|Giants: We're the All-Joes against the Cowboys' All-Pros|
|Written by Admin|
|Friday, 11 January 2008 00:37|
The Giants (11-5) were thoroughly beaten by the Cowboys (13-3) in both regular-season games this season and coach Tom Coughlin's team has developed an inferiority complex that it intends to carry into Dallas on Sunday.
They are the working stiffs playing America's Team.
If you listen to Giants middle linebacker Antonio Pierce, it's the All-Joes against the All-Pros.
Twelve members of the Cowboys including quarterback Tony Romo and receiver Terrell Owens, were selected to the Pro Bowl and five more were All-Pro selections, either first or second team. The Giants did not have an All-Pro pick. Defensive end Osi Umenyiora was the only one to make the Pro Bowl.

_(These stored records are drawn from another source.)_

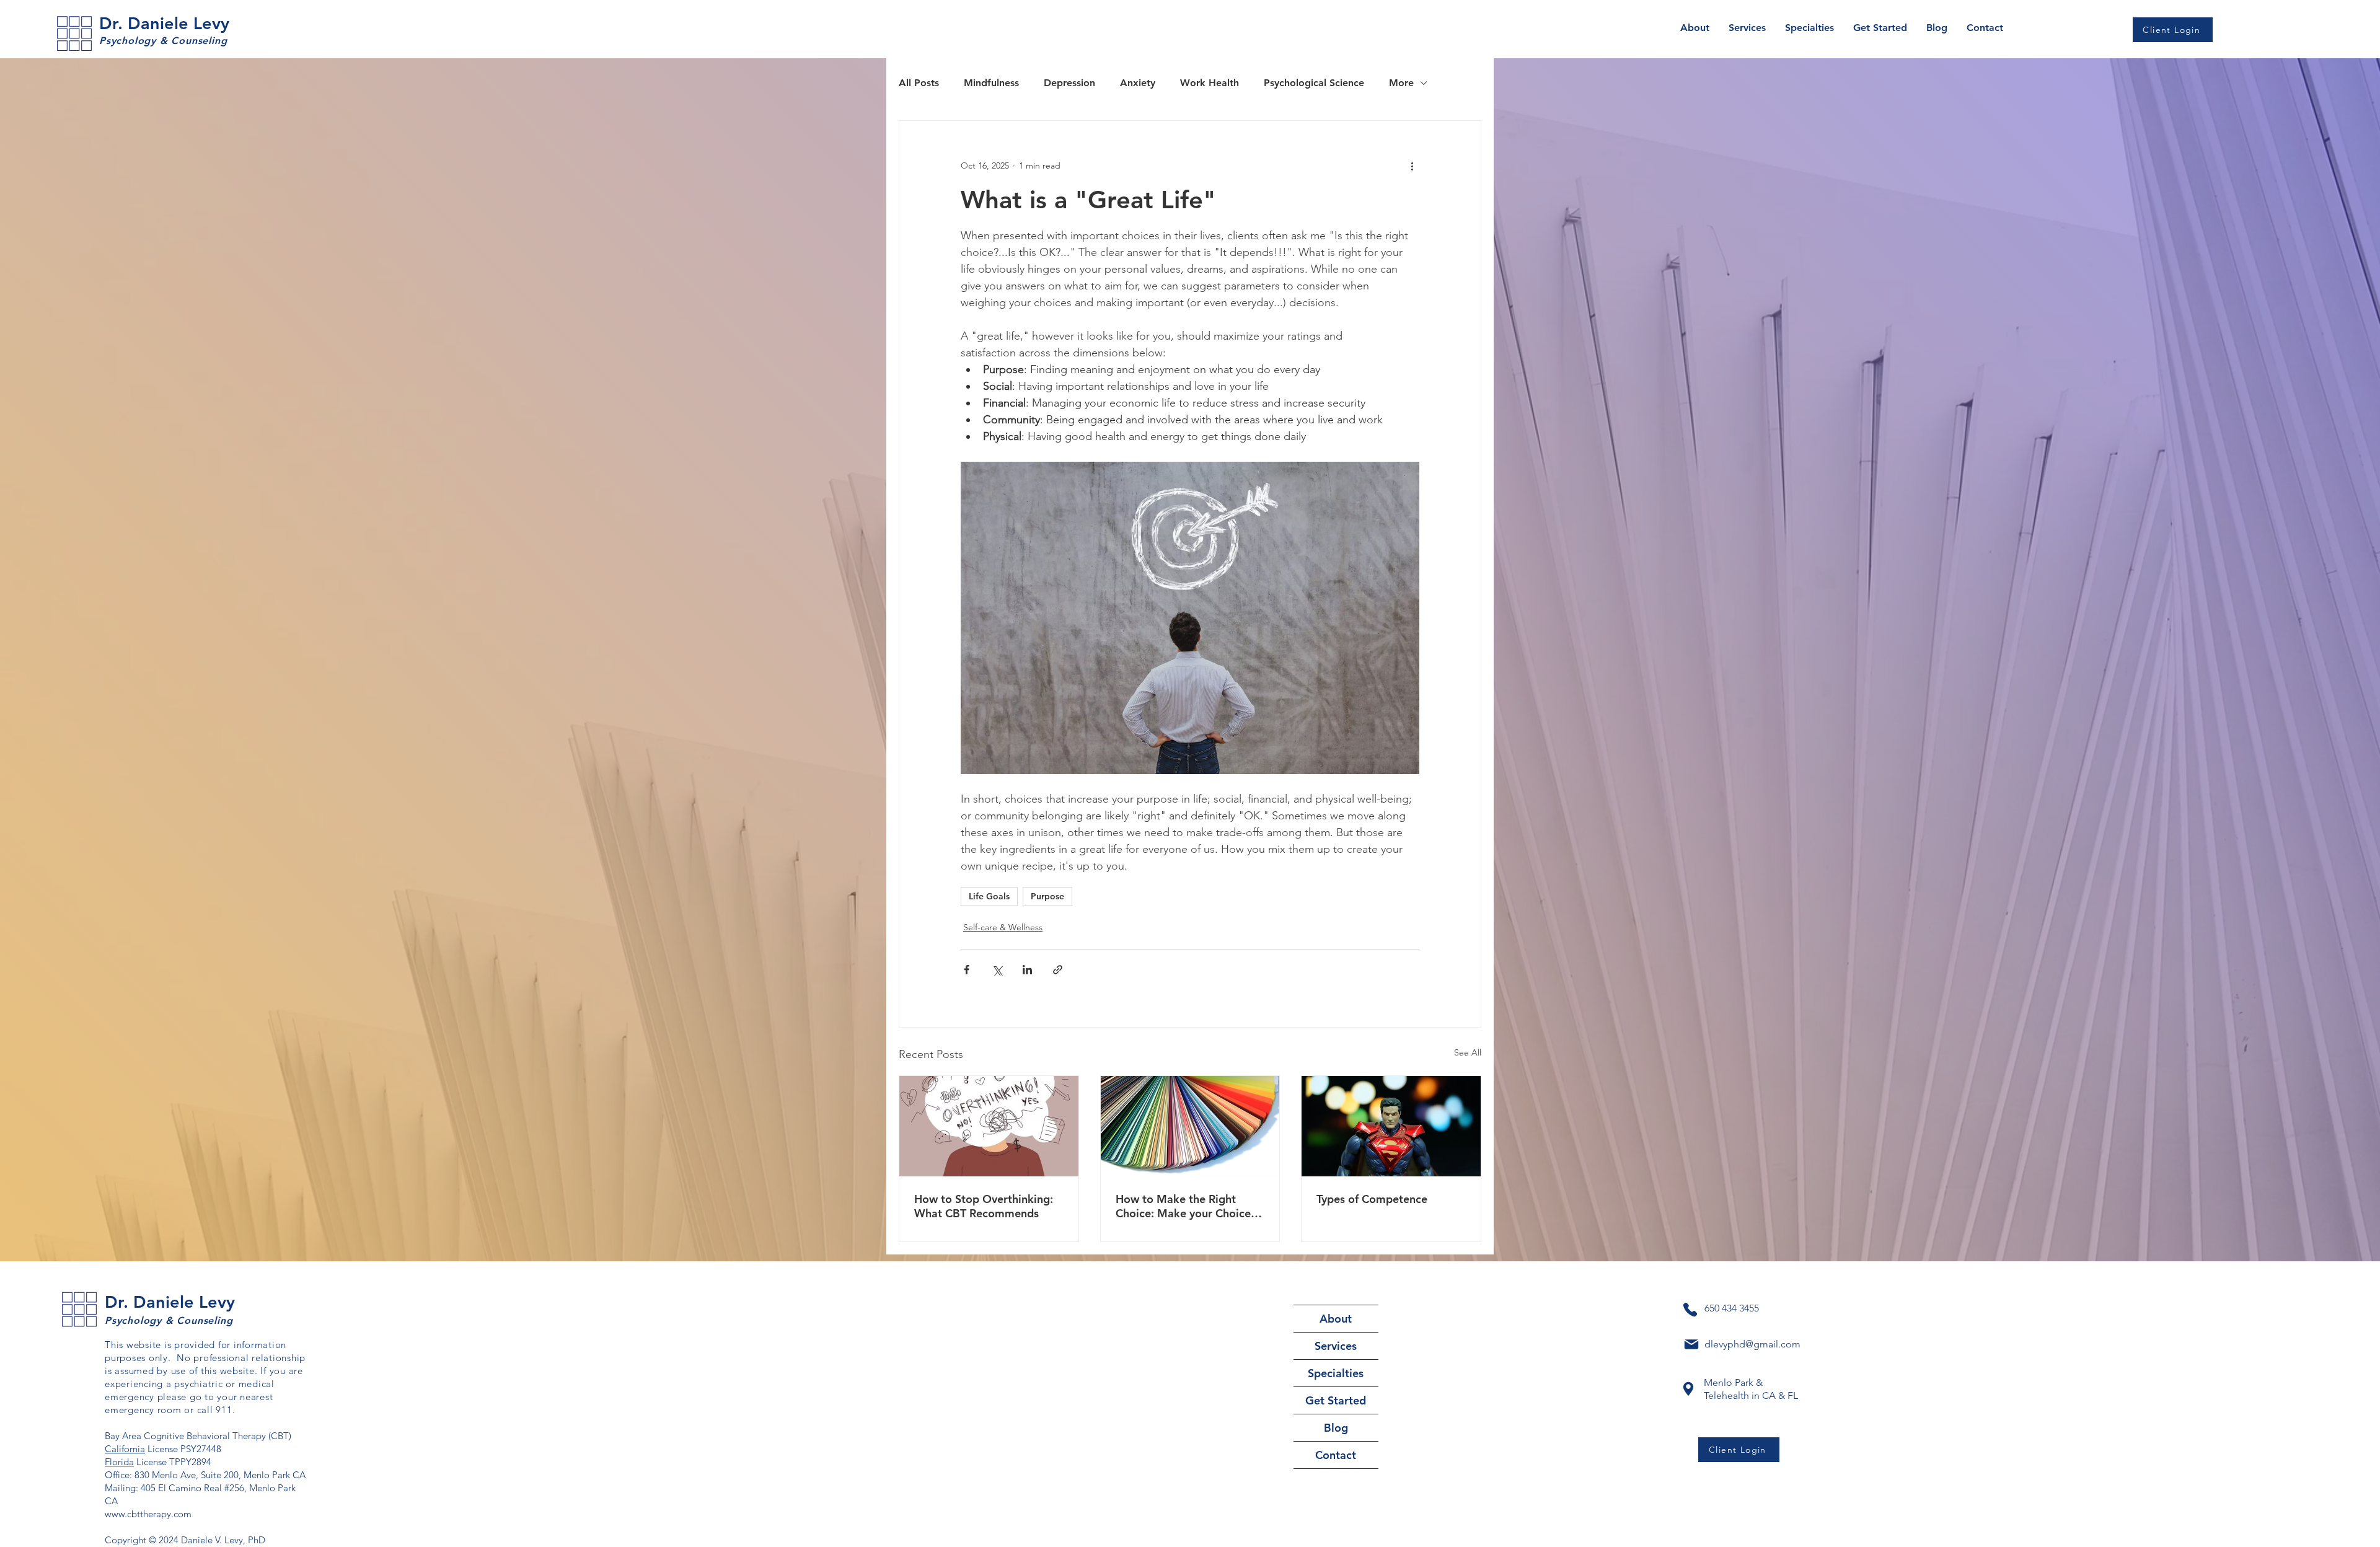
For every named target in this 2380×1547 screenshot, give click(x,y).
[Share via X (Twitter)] (997, 970)
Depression (1069, 83)
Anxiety (1137, 83)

``Yeah, we love it,'' Pierce said Thursday. ``It is always a fun thing. The Dallas Cowboys are America's Team. They have been labeled that. They have a starting quarterback who is not only a good player on the field, but off the field as well. That's a compliment.
``The guy stays busy, but he is a hell of a quarterback and they have a hell of a team,'' Pierce said as his sarcasm increased with every word. ``They have a receiver who somehow can fix his body in weeks. You look at the challenges that they present, 13 Pro Bowlers, it is like an all-Pro team versus an All-Joe team.''
Romo and Owens have been a thorn in the Giants' side this season, combining for four touchdown passes of 20 yards or more.

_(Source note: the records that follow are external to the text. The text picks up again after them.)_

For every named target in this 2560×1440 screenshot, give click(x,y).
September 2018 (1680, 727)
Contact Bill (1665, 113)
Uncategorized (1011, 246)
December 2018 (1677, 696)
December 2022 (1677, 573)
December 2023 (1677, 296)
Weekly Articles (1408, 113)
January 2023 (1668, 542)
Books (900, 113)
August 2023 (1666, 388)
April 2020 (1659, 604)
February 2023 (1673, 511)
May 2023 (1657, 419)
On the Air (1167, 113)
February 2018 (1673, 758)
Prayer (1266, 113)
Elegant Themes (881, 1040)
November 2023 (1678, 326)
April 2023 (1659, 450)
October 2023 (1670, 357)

It's no wonder they drew Pierce's ire.
Romo has been in the spotlight off the field because his girlfriend is singer-actress Jessica Simpson.

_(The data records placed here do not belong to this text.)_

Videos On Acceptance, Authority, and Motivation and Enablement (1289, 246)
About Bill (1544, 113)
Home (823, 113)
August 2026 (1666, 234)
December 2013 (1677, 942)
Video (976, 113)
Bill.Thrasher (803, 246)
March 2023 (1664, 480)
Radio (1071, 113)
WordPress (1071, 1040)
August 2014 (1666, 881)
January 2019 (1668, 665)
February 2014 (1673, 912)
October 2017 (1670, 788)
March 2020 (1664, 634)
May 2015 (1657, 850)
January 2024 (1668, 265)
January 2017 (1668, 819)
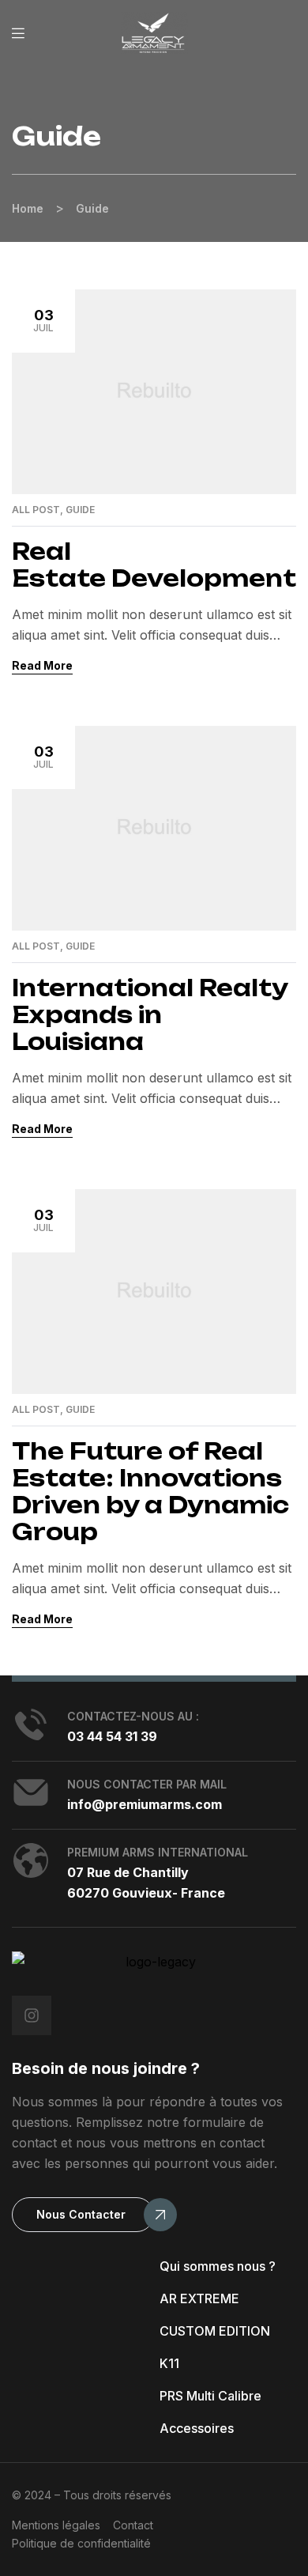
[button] (83, 2214)
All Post (36, 510)
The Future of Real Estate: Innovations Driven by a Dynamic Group (150, 1491)
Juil (43, 320)
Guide (80, 510)
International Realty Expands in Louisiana (149, 1015)
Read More (42, 665)
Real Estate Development (154, 565)
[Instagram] (31, 2015)
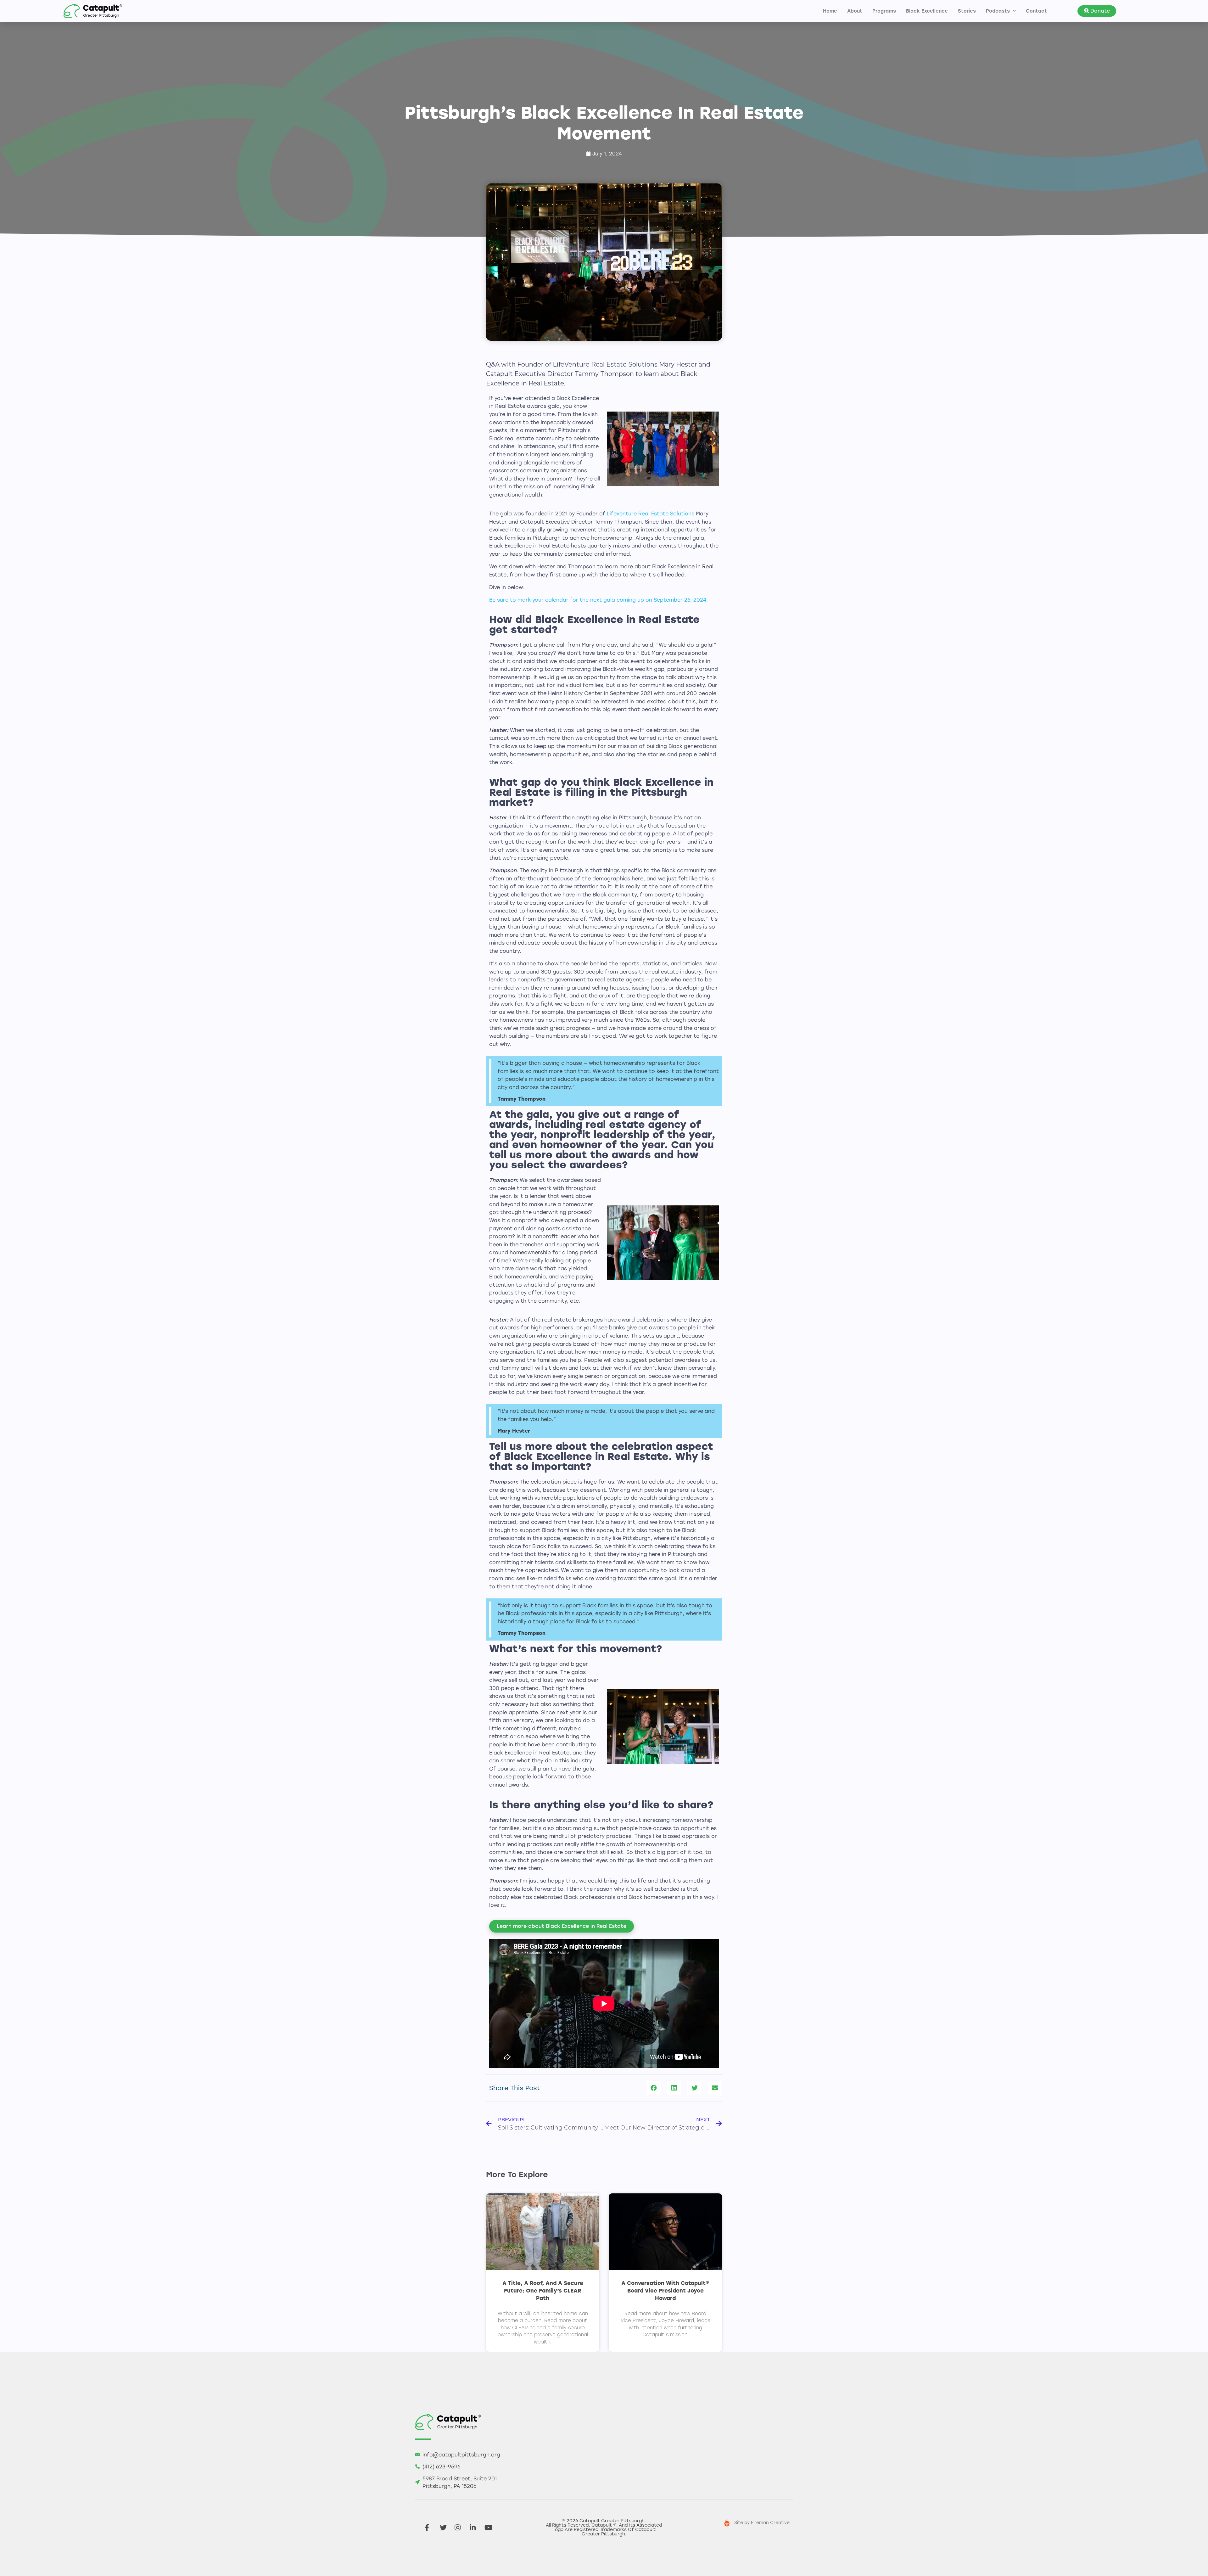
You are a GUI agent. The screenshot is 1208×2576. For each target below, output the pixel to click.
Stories (967, 11)
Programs (884, 11)
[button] (1096, 11)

Owens has been in the headlines in recent weeks because of a high ankle sprain that has made his status for Sunday uncertain. He practiced on Thursday.
The discrepancy in the Pro Bowl and All-Pro honors has annoyed some Giants' players, Umenyiora said.
``To be honest with you, it should,'' Umenyiora said. ``Because I'm not sure that they have that many better players than we do. But that is the way that the cards fell this year. So we can't really concern ourselves with that.''
Offensive tackle David Diehl understands that the pre-game hype has created the image of the haves and have-nots with the Cowboys and Giants.
``You can't put anything against them, they are a great team, and everybody is talking about them,'' said Diehl, who will have the assignment of blocking All-Pro linebacker DeMarcus Ware in a lot of passing situations.
``Everybody just talks about how we are the most unimpressive team in the playoffs,'' Diehl added. ``It doesn't matter what happens, what people say about us, it matters how we go out there and perform when we play. That is the thing that matters.''
The Giants insist they are a better team than the one that lost to the Cowboys 45-35 on the opening weekend of the season and 31-20 on Nov. 11.
The 45 points in the first game were the result of playing for the first time under new defensive coordinator Steve Spagnuolo. The 31 in the second game were mistakes. Offensively, New York scored 35 points in the opener and it had to settle for a couple of field goals in the second game when touchdowns were there for the taking.
``There are some people who believe that we can win, but that really doesn't matter,'' said Giants defensive end Michael Strahan, who leads all active players with 141 1/2 sacks. ``I think when we look at it, we believe we can win. That is all that matters.''
And if that isn't enough, Pierce intends on reminding his teammates that the point spread is 7 1/2, so the bookies don't even think the Giants have a chance.
``Hopefully, we will get a little closer than that,'' Pierce said. ``To be honest, they have more pressure on them than we do. We are just the 10-6 Giants against the No. 1 seed Cowboys, who are going to win the Super Bowl.''
When asked if losing and covering the spread was OK, Pierce got serious.
``I never said 'lose' in anything I have ever said,'' he said.